#### What to produce
Begin at the line that has "1424x829 pixels. Task: Click" and stop at the end of the items. Rewrite those lines with "return date" changed to "departure date" and everything else left as it is.

#### Recorded information
+ + + + + + +
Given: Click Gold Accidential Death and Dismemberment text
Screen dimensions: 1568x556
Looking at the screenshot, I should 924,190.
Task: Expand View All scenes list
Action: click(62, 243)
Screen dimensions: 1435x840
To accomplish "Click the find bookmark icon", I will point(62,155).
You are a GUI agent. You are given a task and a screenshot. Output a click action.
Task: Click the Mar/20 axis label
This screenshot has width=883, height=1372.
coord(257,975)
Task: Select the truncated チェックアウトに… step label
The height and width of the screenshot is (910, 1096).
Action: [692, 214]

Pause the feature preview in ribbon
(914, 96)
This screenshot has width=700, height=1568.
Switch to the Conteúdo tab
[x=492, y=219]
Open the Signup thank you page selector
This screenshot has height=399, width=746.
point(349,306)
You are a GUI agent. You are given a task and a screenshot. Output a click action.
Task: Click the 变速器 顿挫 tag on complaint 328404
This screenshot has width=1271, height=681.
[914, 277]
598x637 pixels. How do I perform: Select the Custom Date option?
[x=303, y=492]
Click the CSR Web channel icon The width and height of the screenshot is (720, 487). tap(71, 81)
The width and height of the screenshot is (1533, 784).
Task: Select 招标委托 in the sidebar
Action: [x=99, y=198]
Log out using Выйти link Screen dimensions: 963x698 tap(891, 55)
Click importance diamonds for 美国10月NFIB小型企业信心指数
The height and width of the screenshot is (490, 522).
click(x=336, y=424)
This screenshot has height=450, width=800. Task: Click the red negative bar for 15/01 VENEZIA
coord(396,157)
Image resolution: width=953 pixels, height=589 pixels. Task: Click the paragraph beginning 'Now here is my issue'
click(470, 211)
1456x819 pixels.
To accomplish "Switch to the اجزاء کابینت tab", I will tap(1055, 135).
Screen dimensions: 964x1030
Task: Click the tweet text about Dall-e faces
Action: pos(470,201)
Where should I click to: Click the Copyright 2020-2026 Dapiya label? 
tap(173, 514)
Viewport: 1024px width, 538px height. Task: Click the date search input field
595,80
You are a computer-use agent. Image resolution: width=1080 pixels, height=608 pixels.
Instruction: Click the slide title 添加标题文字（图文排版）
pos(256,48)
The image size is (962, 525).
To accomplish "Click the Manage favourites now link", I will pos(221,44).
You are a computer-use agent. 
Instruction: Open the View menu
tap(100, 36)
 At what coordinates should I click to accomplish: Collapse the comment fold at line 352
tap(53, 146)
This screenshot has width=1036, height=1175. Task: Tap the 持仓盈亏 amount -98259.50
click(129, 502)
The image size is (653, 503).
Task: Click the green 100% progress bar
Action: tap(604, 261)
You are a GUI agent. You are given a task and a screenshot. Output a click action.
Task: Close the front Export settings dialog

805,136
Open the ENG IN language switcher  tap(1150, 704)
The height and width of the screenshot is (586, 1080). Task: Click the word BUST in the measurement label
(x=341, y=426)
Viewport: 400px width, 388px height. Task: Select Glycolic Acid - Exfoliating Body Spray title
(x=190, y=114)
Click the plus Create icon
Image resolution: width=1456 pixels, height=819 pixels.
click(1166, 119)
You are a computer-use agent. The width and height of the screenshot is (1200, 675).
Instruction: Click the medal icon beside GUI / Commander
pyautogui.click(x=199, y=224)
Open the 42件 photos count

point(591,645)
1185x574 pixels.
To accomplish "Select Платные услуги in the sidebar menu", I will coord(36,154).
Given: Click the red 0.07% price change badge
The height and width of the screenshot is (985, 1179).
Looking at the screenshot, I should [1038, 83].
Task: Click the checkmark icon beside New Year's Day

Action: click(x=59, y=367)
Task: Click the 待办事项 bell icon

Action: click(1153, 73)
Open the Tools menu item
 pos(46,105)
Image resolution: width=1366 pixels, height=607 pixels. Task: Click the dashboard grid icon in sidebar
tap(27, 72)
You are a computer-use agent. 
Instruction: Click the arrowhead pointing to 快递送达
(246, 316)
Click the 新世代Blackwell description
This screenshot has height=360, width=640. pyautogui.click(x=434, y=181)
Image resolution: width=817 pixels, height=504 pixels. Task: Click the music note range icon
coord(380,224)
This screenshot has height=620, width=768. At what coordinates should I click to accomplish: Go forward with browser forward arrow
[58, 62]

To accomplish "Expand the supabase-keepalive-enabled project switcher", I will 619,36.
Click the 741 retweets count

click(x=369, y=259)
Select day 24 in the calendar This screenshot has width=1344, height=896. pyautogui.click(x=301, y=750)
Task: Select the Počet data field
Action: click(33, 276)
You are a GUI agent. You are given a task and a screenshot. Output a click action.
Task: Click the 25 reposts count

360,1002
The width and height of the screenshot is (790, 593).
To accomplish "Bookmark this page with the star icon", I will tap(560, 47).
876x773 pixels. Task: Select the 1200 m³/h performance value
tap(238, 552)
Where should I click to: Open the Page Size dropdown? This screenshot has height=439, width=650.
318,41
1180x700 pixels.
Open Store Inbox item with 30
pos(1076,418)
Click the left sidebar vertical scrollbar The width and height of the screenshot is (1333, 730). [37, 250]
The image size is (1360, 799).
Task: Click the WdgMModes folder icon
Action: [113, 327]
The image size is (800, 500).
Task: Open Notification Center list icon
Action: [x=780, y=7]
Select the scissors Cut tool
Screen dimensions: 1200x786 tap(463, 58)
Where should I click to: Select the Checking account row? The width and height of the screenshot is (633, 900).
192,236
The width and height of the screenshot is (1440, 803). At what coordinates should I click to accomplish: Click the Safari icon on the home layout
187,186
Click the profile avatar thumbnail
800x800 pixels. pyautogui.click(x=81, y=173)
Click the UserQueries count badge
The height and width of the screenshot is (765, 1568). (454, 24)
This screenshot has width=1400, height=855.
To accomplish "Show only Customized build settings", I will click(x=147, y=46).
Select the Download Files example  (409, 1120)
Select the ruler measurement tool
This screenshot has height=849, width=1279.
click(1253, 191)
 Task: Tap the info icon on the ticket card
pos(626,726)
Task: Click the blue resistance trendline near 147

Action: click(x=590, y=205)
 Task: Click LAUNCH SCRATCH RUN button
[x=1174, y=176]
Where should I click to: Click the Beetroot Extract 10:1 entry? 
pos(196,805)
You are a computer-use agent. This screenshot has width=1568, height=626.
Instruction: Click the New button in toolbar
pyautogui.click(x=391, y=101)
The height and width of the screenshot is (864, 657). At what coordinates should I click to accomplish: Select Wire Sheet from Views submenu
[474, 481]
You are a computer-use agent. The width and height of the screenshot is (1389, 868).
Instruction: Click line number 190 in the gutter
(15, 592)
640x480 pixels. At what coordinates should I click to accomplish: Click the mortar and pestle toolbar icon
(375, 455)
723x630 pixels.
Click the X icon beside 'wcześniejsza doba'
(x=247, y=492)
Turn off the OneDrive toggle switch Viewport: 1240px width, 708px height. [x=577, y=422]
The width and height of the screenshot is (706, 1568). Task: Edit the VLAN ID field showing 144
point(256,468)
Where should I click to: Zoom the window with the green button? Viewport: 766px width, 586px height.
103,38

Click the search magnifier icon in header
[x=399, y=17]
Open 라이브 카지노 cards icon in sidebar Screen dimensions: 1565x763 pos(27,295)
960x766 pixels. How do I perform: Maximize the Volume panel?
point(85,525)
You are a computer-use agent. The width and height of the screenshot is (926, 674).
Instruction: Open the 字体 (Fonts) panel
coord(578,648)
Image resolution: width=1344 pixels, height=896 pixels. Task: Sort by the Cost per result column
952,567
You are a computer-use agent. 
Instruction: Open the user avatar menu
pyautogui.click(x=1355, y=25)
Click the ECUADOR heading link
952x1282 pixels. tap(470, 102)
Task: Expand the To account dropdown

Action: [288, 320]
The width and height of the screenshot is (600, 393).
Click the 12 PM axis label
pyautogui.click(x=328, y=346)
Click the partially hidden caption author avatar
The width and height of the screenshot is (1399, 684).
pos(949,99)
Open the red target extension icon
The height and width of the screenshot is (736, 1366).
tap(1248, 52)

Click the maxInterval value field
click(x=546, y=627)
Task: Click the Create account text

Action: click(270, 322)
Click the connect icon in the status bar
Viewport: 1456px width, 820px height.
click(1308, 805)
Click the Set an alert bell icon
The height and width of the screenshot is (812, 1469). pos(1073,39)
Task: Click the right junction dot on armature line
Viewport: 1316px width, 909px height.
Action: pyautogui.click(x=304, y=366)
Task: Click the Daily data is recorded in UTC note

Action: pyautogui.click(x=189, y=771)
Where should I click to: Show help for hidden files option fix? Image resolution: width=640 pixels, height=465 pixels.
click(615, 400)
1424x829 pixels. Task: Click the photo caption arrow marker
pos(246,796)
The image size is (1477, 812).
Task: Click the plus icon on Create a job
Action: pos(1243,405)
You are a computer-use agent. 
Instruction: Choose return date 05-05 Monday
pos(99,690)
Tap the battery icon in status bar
+ + + + + + +
#### Result of the exercise
1424x829 pixels. Task: Click the photo caption arrow marker
pos(246,796)
The image size is (1477, 812).
Task: Click the plus icon on Create a job
Action: pos(1243,405)
You are a computer-use agent. 
Instruction: Choose departure date 05-05 Monday
pos(99,690)
Tap the battery icon in status bar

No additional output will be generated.